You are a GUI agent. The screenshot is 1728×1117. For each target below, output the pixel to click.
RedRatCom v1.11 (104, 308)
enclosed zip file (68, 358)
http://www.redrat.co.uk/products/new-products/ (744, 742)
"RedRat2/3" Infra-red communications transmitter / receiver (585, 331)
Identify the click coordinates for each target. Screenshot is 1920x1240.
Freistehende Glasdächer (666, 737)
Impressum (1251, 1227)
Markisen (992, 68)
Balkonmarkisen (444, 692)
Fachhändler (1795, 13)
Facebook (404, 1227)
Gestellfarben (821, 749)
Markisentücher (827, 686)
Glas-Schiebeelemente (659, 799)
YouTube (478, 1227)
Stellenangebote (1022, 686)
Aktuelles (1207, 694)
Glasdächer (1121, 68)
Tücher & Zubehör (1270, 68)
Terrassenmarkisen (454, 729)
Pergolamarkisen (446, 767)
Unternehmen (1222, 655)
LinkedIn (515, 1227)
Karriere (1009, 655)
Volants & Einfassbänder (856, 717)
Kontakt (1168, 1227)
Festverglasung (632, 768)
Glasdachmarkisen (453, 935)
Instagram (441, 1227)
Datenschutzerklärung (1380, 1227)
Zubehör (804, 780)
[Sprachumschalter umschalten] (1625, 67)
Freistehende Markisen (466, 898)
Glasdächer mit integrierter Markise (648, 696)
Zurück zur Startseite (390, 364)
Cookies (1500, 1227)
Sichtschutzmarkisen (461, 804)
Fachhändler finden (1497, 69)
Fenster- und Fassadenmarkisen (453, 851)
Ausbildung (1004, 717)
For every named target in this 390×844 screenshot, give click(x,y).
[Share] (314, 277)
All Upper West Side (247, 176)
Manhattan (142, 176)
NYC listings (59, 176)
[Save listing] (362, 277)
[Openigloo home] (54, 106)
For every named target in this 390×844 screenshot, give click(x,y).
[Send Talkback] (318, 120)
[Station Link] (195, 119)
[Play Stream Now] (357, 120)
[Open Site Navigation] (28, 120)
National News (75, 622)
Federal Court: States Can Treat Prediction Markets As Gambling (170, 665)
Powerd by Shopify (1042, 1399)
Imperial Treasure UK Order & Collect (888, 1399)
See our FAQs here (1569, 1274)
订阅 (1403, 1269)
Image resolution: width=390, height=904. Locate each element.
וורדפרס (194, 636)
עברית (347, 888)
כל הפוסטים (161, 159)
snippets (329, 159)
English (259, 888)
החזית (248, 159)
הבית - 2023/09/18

════════════════

*Your task:* Transcribe the records above exactly as they appear.

*Solution below:*
You are a GUI agent. The screenshot is 1728×1117. For each target below, output the pixel to click.
RedRatCom v1.11 (104, 308)
enclosed zip file (68, 358)
http://www.redrat.co.uk/products/new-products/ (744, 742)
"RedRat2/3" Infra-red communications transmitter / receiver (585, 331)
Identify the click coordinates for each target. Screenshot is 1920x1240.
Freistehende Glasdächer (666, 737)
Impressum (1251, 1227)
Markisen (992, 68)
Balkonmarkisen (444, 692)
Fachhändler (1795, 13)
Facebook (404, 1227)
Gestellfarben (821, 749)
Markisentücher (827, 686)
Glas-Schiebeelemente (659, 799)
YouTube (478, 1227)
Stellenangebote (1022, 686)
Aktuelles (1207, 694)
Glasdächer (1121, 68)
Tücher & Zubehör (1270, 68)
Terrassenmarkisen (454, 729)
Pergolamarkisen (446, 767)
Unternehmen (1222, 655)
LinkedIn (515, 1227)
Karriere (1009, 655)
Volants & Einfassbänder (856, 717)
Kontakt (1168, 1227)
Festverglasung (632, 768)
Glasdachmarkisen (453, 935)
Instagram (441, 1227)
Datenschutzerklärung (1380, 1227)
Zubehör (804, 780)
[Sprachumschalter umschalten] (1625, 67)
Freistehende Markisen (466, 898)
Glasdächer mit integrierter Markise (648, 696)
Zurück zur Startseite (390, 364)
Cookies (1500, 1227)
Sichtschutzmarkisen (461, 804)
Fachhändler finden (1497, 69)
Fenster- und Fassadenmarkisen (453, 851)
Ausbildung (1004, 717)
For every named target in this 390×844 screenshot, give click(x,y).
[Share] (314, 277)
All Upper West Side (247, 176)
Manhattan (142, 176)
NYC listings (59, 176)
[Save listing] (362, 277)
[Openigloo home] (54, 106)
For every named target in this 390×844 screenshot, give click(x,y).
[Send Talkback] (318, 120)
[Station Link] (195, 119)
[Play Stream Now] (357, 120)
[Open Site Navigation] (28, 120)
National News (75, 622)
Federal Court: States Can Treat Prediction Markets As Gambling (170, 665)
Powerd by Shopify (1042, 1399)
Imperial Treasure UK Order & Collect (888, 1399)
See our FAQs here (1569, 1274)
订阅 (1403, 1269)
Image resolution: width=390, height=904. Locate each element.
וורדפרס (194, 636)
עברית (347, 888)
כל הפוסטים (161, 159)
snippets (329, 159)
English (259, 888)
החזית (248, 159)
הבית - 2023/09/18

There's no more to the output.